How is systemd related to this issue? :thinking:

This was the issue that I was having and a folder with my files that had multiple pdfs and some videos. I removed the linux-image-6.8.0-40-generic until 50, and kept the newest one. For the unsigned files, they were removed automatically as well. The OS still didn't boot properly. After restarting with the power button, holding shift, selecting the advanced option to boot (not the recovery option), holding down alt+control+f2 or f1 (a cs buddy of mine told me about this), I was able to launch the OS as a safe graphics mode I assume where I was able to access only the terminal and remove the folder with the most memory on it. Hope that my reply helps people with the same issue and thank you for your help Aravisian. Fun fact: My laptop decided to give up on me one hour before I had an exam :pensive:, but now that I was able to fix it I feel more relieved :slightly_smiling_face:

I just tiedied up the quote formatting in your last past above to look nice :wink:

SystemD is an integrated Daemon system - which includes JournalD.

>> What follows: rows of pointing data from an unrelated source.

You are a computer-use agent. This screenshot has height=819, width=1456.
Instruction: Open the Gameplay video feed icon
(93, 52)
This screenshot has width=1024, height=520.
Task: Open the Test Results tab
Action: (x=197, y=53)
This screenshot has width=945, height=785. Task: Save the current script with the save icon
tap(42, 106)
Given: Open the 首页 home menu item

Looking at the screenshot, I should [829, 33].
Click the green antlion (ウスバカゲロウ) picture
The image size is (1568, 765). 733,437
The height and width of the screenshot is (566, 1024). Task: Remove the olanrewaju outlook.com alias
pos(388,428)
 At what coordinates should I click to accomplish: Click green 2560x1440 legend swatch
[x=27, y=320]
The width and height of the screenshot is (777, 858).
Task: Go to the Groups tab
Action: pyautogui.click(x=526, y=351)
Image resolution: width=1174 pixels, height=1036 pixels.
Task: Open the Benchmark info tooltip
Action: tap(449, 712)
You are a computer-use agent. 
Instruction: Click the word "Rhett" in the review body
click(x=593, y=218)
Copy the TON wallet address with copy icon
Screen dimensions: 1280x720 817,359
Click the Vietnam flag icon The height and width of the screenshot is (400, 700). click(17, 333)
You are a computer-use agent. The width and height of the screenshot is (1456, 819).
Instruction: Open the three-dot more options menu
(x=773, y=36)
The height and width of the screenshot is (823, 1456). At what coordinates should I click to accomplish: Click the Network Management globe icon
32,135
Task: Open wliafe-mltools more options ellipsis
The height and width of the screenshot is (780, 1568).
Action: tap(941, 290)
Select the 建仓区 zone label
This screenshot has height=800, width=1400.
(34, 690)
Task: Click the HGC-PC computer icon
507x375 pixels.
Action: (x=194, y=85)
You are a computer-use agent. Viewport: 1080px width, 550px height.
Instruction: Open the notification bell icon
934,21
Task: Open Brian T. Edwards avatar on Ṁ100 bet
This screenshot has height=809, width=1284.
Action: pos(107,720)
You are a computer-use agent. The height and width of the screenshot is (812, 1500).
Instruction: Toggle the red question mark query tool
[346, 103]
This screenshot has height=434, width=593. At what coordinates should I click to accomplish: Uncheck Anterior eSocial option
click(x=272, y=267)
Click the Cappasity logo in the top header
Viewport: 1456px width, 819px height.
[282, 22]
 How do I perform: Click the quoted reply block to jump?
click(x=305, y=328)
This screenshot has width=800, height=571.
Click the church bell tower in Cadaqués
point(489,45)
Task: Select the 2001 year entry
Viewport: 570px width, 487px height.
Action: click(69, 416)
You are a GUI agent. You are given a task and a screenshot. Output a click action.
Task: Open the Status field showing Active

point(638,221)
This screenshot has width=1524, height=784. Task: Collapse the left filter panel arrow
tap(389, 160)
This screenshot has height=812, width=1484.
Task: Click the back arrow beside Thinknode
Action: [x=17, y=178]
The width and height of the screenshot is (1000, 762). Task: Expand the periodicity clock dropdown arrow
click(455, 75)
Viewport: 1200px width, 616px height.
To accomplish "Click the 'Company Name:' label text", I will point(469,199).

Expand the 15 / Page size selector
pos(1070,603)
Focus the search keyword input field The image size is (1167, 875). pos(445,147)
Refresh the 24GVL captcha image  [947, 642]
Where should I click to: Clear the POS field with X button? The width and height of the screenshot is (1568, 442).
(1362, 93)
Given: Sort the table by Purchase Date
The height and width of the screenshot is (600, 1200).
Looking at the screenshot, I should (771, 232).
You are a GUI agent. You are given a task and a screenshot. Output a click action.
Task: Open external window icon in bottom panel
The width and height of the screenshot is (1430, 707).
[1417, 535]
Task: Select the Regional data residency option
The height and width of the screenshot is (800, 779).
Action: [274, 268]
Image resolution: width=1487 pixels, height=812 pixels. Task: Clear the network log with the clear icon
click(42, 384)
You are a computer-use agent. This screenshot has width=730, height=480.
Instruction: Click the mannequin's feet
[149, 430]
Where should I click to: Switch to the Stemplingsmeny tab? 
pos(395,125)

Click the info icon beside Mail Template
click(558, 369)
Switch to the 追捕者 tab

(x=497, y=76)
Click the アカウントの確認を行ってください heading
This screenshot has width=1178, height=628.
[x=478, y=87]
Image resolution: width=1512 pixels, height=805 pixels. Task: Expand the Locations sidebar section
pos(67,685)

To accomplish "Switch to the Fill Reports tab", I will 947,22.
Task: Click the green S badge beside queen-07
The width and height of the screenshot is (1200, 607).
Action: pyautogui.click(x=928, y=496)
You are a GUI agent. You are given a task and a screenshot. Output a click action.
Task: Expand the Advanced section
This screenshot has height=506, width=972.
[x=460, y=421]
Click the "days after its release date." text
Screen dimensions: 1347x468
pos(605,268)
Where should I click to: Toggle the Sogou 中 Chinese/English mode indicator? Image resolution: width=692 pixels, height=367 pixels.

Due to SystemD being far-reaching and overly-complex, errors can occur and accrue at a swifter rate than logs would be cleared... and JournalD is a bit like policing yourself, where it is part of the same process that is accruing the errors in the first place.

You asked, so I am providing a brief answer. I do not want to go too far into it as a SystemD debate over init systems in a solved thread (my fault) but would be plenty happy to discuss it at length in a thread of its own.

Just checked my own /var/log directory out of curiosity. These are the largest files and directories (ascending order):

636K /var/log/syslog.1
844K /var/log/syslog.4.gz
952K /var/log/libvirt
974M /var/log/journal

Quite the difference in size...

One day I'd also like to be able to talk about it more intelligently. For now, I just don't know enough since I can get by without worrying about it. Maybe once I run into serious issues with it (maybe I already did, without knowing so) I'll spend more time to learn what's going on.